◆ TASK GOAL ◆
Copy out exactly the lines below that run from the one holding "[Pekerja Wisconsin Menunjukkan" to the one holding "[Dane County Membatasi", keeping both of those lines and no others.

(Records excerpted from a collection)
────────

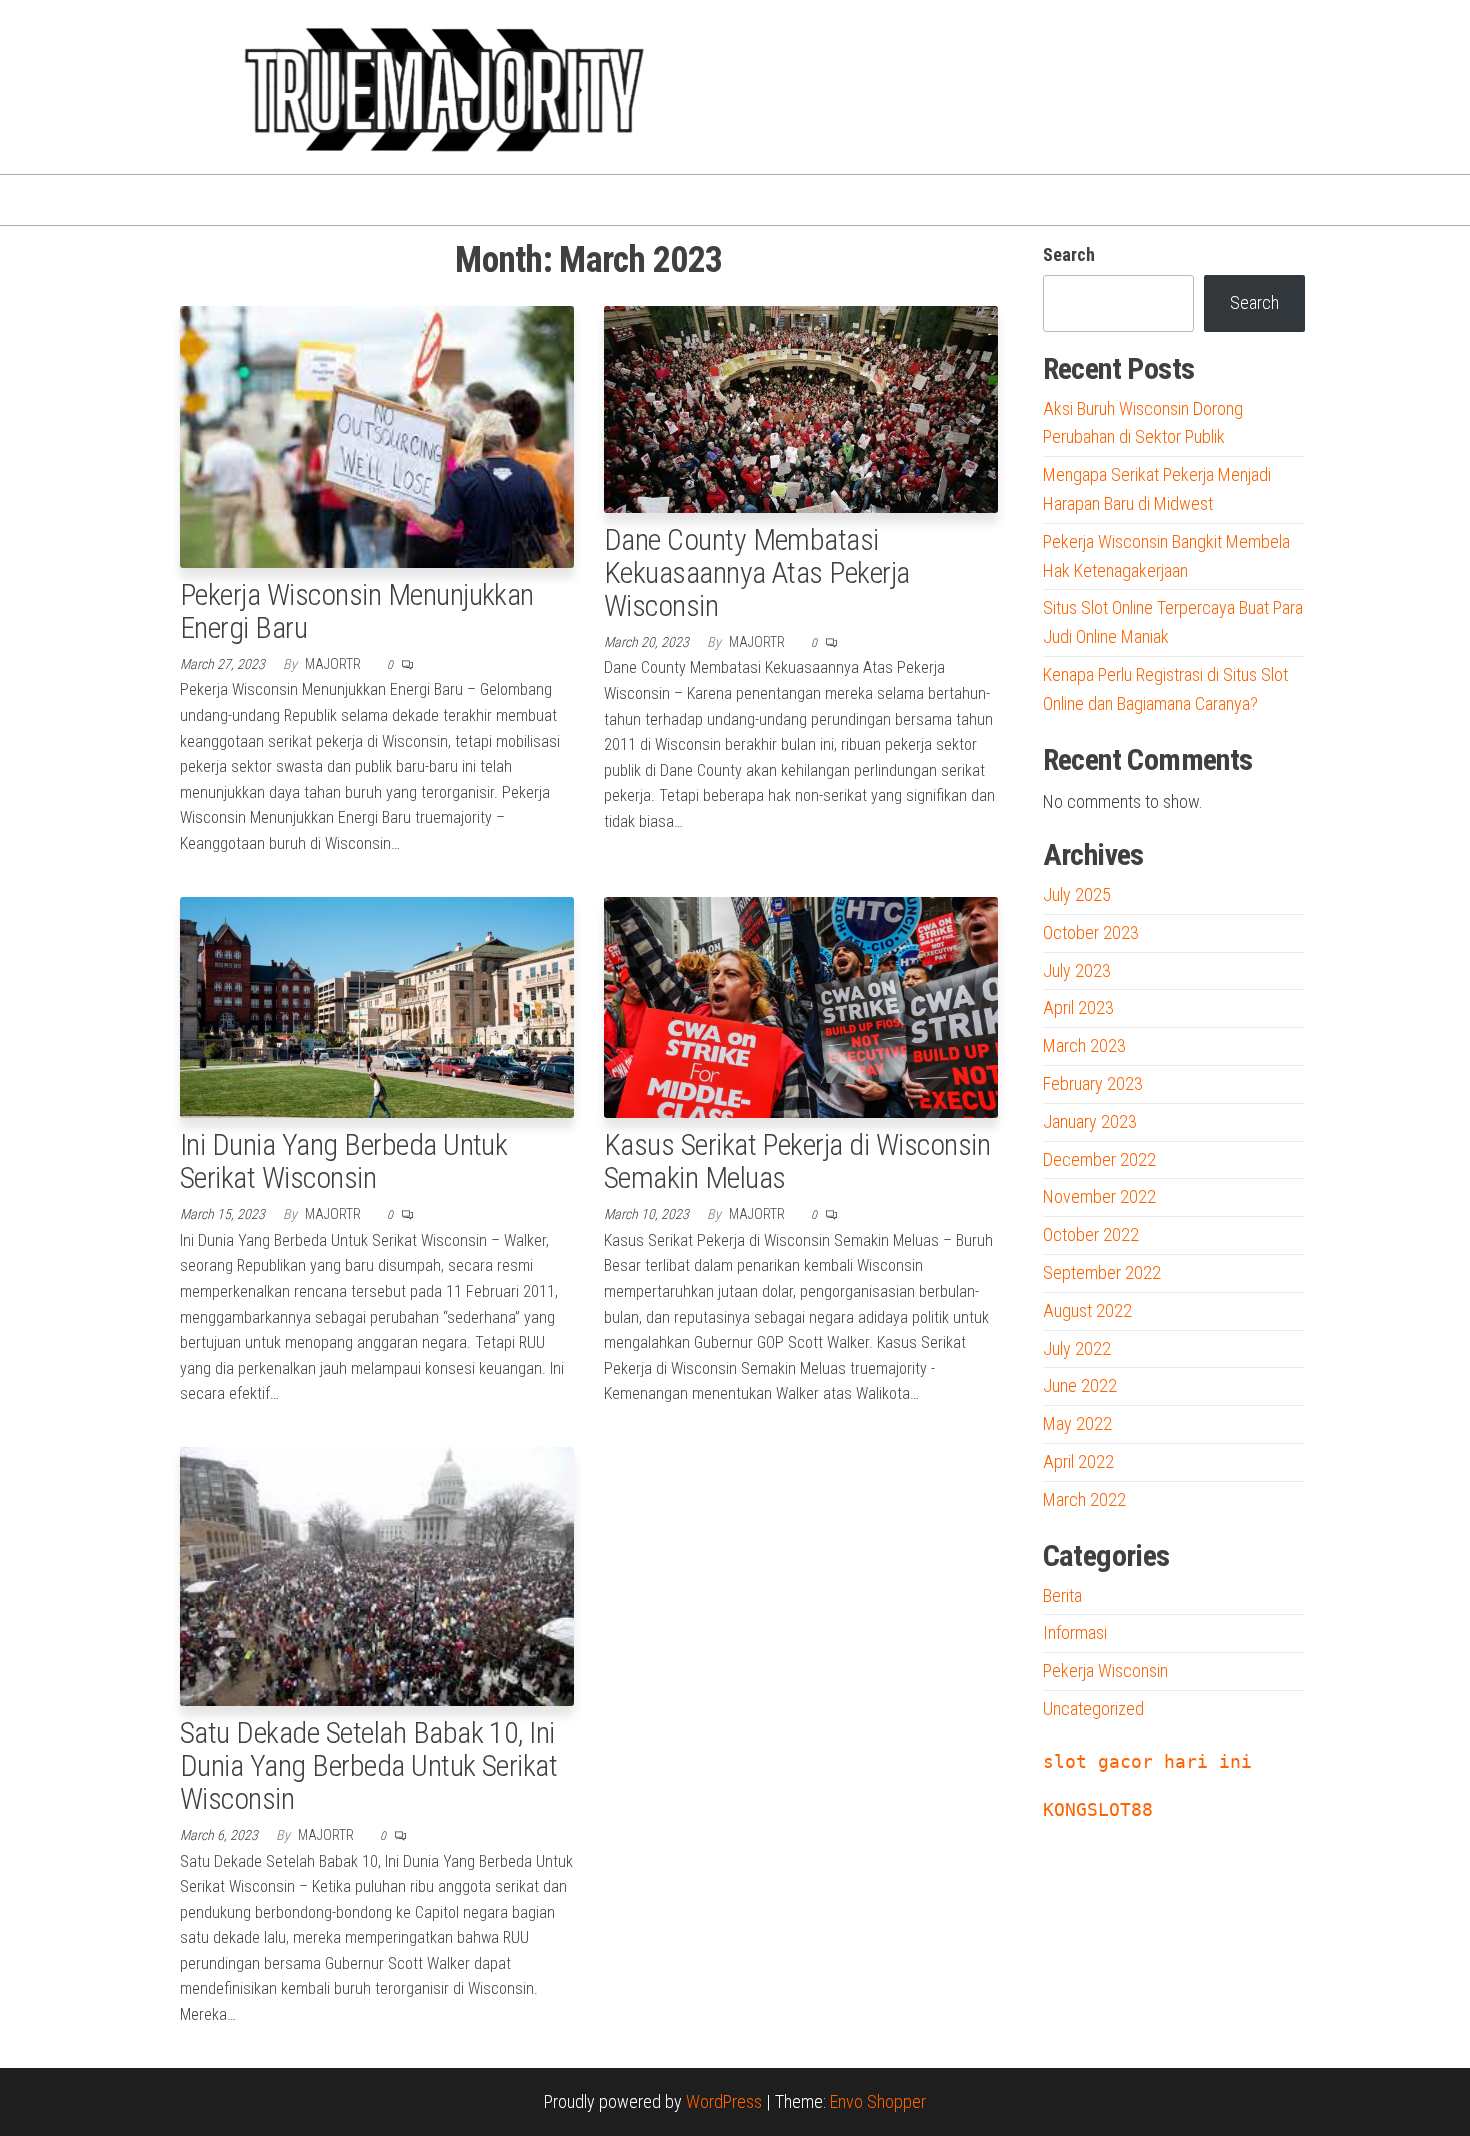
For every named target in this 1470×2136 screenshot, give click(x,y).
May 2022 (1077, 1423)
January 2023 (1090, 1121)
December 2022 (1099, 1159)
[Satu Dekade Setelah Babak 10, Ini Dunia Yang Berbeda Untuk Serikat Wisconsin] (377, 1574)
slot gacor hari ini (1147, 1761)
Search (1069, 254)
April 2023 (1078, 1007)
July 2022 (1077, 1348)
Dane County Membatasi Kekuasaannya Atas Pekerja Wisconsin (757, 572)
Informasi (1075, 1632)
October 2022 (1091, 1234)
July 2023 (1077, 970)
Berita (1062, 1595)
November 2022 (1099, 1196)
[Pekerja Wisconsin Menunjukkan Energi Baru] (377, 434)
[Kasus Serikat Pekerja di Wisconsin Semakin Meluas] (801, 1005)
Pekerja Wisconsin (1105, 1670)
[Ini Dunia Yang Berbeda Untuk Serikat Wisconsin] (377, 1005)
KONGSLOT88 (1098, 1809)
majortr (334, 664)
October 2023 (1091, 932)
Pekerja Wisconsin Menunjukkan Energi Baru (357, 611)
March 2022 (1084, 1499)
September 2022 (1102, 1272)
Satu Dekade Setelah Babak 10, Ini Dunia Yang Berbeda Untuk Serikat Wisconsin (368, 1765)
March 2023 (1084, 1045)
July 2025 (1077, 894)
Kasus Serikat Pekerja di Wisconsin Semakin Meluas (797, 1161)
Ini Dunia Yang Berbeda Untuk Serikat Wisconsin (343, 1161)
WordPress (724, 2101)
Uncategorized (1093, 1708)
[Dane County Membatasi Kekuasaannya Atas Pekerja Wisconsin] (801, 407)
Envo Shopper (878, 2101)
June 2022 (1080, 1385)
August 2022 (1087, 1310)
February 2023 (1093, 1083)
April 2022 (1078, 1461)
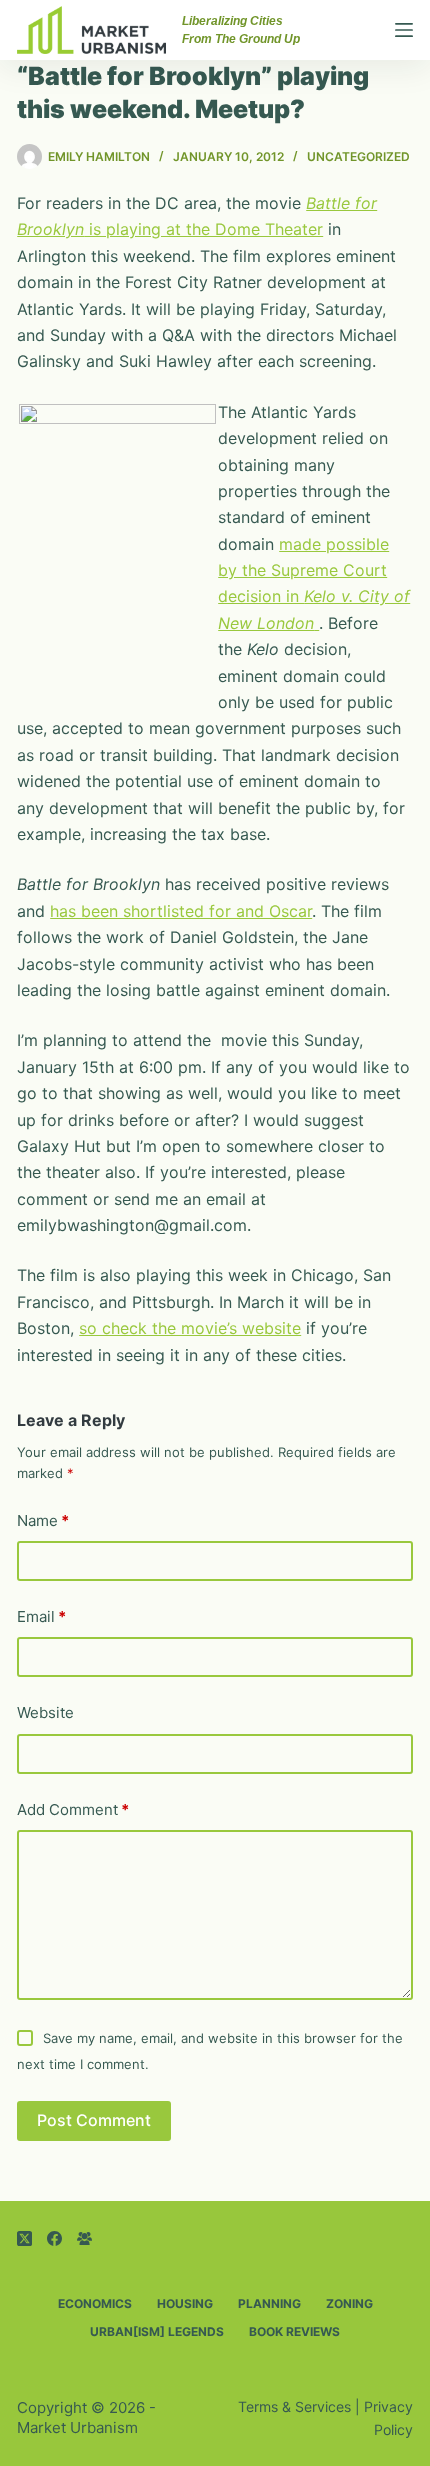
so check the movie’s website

────────

◆ RESULT OF THE TASK ◆
[Pekerja Wisconsin Menunjukkan Energi Baru] (377, 434)
[Kasus Serikat Pekerja di Wisconsin Semakin Meluas] (801, 1005)
Pekerja Wisconsin (1105, 1670)
[Ini Dunia Yang Berbeda Untuk Serikat Wisconsin] (377, 1005)
KONGSLOT88 (1098, 1809)
majortr (334, 664)
October 2023 (1091, 932)
Pekerja Wisconsin Menunjukkan Energi Baru (357, 611)
March 2022 (1084, 1499)
September 2022 (1102, 1272)
Satu Dekade Setelah Babak 10, Ini Dunia Yang Berbeda Untuk Serikat Wisconsin (368, 1765)
March 2023 (1084, 1045)
July 2025 (1077, 894)
Kasus Serikat Pekerja di Wisconsin Semakin Meluas (797, 1161)
Ini Dunia Yang Berbeda Untuk Serikat Wisconsin (343, 1161)
WordPress (724, 2101)
Uncategorized (1093, 1708)
[Dane County Membatasi Kekuasaannya Atas Pekerja Wisconsin] (801, 407)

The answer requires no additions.